Gross points out that Time fails to mention that it's Israeli politicians, e.g., Benjamin Netanyahu and Ehud Olmert, who have been instrumental in helping to create conditions for the current economic growth in Judea and Samaria. And while Jewish leaders are helping to build the Arab economy, leaders of the Palestinian Authority are busy dedicating streets, city parks, and children's summer camps to the memories of terrorists who have murdered friends and relatives of these same Jewish politicians.
A leading British newspaper columnist, reporting from Gaza, recently wrote: "Then there is the use of the word 'siege'. Can anyone think of a siege in human history, from Syracuse to Leningrad, where the shops of the besieged city have been full of Snickers bars and Chinese motorbikes, and where European Union and other foreign aid projects pour streams of cash [often yours] into the pockets of thousands?"
In reference to a statement by British Prime Minister David Cameron, who recently tried to suck up to his Islamist hosts in Turkey by claiming Gaza was 'the world's biggest prison camp', Peter Hitchens, a writer for the Daily Mail, recently wrote, "It is lunchtime in the world's biggest prison camp, and I am enjoying a rather good café latte in an elegant beachfront cafe.

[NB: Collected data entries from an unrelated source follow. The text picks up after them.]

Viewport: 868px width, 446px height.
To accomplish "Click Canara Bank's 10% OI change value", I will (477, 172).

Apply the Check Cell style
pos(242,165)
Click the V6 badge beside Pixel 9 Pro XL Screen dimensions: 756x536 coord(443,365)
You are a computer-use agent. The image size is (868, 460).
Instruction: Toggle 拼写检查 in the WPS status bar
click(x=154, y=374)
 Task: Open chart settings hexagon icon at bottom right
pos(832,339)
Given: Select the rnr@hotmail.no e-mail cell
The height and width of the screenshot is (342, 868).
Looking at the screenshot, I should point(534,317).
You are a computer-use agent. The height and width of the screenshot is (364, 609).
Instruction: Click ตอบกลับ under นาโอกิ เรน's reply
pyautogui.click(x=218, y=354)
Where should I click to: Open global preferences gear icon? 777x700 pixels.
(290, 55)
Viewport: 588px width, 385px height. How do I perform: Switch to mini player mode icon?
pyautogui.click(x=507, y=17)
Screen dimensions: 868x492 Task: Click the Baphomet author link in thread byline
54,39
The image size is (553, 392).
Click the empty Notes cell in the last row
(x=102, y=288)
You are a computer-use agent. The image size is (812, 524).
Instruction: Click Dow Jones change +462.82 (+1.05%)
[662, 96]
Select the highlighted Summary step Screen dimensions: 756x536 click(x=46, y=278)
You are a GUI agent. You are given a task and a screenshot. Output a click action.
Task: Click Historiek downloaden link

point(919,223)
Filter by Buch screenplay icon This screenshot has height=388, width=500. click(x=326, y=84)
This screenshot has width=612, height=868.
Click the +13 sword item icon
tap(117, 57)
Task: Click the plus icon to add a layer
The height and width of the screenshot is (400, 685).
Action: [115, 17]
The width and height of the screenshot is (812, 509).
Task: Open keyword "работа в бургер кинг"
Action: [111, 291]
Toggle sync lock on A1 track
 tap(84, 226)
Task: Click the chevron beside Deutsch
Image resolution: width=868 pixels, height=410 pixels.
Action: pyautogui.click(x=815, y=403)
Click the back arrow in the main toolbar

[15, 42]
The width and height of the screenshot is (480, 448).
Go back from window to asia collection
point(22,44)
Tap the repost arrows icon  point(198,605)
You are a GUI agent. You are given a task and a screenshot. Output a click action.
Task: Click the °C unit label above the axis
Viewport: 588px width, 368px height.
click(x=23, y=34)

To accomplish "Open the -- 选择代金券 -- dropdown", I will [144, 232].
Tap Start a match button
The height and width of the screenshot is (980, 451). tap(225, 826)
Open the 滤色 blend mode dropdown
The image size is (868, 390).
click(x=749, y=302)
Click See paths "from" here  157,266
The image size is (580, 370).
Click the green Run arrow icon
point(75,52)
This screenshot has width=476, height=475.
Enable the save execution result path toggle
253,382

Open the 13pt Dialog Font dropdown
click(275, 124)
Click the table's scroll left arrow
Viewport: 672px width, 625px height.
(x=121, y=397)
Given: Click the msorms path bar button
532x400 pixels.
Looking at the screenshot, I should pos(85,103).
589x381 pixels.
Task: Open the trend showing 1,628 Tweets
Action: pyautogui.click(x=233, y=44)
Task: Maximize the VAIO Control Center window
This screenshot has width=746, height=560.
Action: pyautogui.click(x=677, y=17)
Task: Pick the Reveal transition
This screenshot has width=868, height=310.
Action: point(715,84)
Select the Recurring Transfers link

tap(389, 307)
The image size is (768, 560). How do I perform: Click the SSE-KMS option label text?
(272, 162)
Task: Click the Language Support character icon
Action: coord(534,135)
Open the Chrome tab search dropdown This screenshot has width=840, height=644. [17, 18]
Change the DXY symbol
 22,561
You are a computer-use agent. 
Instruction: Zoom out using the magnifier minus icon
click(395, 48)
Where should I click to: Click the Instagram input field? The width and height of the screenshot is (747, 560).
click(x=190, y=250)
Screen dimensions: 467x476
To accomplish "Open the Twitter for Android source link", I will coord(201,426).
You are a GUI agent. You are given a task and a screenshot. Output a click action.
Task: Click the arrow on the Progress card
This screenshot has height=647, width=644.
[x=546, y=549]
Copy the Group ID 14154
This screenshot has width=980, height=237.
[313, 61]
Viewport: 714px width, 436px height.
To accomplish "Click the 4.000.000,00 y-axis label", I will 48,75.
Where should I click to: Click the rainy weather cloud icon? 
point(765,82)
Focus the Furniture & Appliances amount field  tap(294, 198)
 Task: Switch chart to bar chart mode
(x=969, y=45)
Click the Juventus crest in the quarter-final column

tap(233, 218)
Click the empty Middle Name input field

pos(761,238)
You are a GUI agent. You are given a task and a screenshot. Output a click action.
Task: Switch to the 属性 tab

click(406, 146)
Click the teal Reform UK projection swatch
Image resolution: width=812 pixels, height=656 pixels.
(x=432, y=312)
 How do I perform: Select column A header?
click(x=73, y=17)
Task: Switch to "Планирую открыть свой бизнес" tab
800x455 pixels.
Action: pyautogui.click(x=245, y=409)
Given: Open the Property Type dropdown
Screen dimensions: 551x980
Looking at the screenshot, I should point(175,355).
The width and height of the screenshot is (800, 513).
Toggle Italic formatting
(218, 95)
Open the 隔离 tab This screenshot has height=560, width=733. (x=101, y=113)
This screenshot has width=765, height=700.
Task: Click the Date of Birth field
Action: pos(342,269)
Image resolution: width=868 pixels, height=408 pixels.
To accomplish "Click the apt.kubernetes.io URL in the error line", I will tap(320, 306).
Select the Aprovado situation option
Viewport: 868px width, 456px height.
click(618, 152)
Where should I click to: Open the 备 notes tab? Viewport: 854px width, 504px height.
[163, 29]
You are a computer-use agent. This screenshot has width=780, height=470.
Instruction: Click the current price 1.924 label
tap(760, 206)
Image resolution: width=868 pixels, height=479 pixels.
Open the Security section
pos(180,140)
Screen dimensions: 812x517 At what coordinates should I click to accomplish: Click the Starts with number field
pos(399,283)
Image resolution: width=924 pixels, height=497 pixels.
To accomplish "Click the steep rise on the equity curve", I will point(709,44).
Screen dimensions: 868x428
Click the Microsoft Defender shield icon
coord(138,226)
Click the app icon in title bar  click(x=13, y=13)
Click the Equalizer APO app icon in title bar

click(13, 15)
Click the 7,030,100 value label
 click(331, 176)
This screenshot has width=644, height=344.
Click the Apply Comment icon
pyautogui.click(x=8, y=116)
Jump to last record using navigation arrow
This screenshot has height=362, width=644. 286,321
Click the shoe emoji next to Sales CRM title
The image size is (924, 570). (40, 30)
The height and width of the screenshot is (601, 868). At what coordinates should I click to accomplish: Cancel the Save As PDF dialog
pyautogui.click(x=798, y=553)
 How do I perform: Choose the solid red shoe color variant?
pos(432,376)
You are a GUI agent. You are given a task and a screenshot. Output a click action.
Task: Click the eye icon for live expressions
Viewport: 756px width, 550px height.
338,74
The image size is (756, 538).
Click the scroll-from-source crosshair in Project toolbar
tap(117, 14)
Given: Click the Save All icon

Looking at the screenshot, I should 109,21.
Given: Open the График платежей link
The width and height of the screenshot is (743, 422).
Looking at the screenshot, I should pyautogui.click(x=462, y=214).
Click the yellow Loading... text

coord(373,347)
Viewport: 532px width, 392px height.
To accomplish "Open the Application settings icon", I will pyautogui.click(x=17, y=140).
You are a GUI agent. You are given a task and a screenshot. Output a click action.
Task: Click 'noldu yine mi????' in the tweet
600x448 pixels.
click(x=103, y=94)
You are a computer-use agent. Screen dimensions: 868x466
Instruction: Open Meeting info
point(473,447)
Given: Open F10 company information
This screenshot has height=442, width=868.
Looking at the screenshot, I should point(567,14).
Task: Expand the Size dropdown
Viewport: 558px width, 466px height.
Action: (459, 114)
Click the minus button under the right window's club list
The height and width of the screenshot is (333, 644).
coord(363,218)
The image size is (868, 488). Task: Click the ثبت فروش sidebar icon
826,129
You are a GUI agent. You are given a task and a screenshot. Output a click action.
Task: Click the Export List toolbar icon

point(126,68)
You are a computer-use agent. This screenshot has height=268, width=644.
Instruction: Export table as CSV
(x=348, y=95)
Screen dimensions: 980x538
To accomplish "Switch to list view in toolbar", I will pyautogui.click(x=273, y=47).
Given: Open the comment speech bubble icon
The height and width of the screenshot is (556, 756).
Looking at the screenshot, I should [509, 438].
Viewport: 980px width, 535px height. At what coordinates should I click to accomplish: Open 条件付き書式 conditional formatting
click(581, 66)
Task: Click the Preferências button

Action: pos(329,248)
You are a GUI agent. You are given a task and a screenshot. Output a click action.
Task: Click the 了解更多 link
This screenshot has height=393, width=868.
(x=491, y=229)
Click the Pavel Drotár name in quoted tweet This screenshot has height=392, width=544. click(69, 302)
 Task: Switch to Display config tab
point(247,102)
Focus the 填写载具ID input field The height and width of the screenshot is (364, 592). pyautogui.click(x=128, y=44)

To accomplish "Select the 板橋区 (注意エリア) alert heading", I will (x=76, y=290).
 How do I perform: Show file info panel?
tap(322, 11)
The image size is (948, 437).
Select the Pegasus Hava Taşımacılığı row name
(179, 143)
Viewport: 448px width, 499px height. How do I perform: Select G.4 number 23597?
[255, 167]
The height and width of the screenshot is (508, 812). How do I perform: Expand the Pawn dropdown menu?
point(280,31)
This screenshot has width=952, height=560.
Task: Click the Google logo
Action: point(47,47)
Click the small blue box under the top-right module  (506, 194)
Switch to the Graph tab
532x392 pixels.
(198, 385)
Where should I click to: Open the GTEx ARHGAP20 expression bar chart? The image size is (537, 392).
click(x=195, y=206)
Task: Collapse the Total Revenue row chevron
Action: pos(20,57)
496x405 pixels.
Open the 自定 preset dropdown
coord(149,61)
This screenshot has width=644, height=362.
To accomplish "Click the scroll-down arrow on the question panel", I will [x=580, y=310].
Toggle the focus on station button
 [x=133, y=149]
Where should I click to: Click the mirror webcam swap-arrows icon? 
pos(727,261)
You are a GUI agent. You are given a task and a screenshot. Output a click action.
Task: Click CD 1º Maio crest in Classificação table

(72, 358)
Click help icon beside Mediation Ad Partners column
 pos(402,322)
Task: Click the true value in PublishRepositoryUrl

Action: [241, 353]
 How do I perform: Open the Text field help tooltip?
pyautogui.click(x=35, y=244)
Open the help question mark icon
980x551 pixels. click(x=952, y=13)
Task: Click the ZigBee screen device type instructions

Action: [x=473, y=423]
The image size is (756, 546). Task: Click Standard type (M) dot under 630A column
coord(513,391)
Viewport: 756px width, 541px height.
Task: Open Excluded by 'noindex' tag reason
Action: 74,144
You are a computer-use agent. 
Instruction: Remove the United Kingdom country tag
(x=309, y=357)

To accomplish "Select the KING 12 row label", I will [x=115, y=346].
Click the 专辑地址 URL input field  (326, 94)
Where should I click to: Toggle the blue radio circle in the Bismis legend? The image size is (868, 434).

Later I will visit the sparkling new Gaza Mall, and then eat an excellent beef stroganoff in an elegant restaurant."
Ironically, as Cameron's cash-strapped government begins debate on providing more aid to the Hamas-run government of Gaza, the British government-sponsored Millennium Cohort Study released a report showing that a fifth of the young children in Britain live in "severe poverty". (The study tracked 14,000 children living in Britain.) The study also showed that nearly three-quarters of children whose parents are of Pakistani or Bangladeshi origin live in poverty, and that the number of children living in poverty is likely to rise, according to Professor Heather Joshi, the study's director.